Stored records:
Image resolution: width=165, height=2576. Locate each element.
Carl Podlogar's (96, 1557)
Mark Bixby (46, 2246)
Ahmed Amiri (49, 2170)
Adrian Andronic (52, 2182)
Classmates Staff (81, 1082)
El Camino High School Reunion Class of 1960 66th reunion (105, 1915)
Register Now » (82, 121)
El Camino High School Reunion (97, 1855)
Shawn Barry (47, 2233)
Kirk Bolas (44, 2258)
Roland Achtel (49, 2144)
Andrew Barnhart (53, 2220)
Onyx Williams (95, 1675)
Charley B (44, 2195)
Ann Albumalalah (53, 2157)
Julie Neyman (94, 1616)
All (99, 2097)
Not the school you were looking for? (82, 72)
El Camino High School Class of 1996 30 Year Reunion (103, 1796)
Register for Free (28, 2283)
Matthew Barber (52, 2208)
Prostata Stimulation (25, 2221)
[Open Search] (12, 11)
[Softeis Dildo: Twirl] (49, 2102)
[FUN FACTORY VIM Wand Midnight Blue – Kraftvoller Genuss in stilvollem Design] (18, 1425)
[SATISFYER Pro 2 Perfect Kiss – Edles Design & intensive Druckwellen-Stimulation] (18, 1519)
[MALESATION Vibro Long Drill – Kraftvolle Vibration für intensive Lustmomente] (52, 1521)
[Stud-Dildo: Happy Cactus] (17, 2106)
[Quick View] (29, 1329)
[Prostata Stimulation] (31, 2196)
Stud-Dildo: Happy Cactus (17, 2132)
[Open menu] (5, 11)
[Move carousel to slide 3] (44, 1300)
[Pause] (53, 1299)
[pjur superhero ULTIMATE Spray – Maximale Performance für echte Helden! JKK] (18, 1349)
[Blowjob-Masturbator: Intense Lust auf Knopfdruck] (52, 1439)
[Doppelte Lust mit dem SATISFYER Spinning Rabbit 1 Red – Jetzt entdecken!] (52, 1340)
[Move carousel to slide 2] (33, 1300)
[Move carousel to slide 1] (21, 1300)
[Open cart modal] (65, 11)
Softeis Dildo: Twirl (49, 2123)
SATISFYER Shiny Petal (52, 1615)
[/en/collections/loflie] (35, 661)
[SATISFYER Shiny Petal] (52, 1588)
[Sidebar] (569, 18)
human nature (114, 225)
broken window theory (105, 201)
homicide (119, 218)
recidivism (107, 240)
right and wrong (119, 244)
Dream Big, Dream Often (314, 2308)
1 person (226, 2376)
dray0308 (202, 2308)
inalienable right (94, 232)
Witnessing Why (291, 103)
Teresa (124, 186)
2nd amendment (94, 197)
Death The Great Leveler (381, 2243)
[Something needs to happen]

#### ASSIGNMENT:
Write only the number of lines in the entries where the string "Stud" occurs.

#### WORKED SOLUTION:
2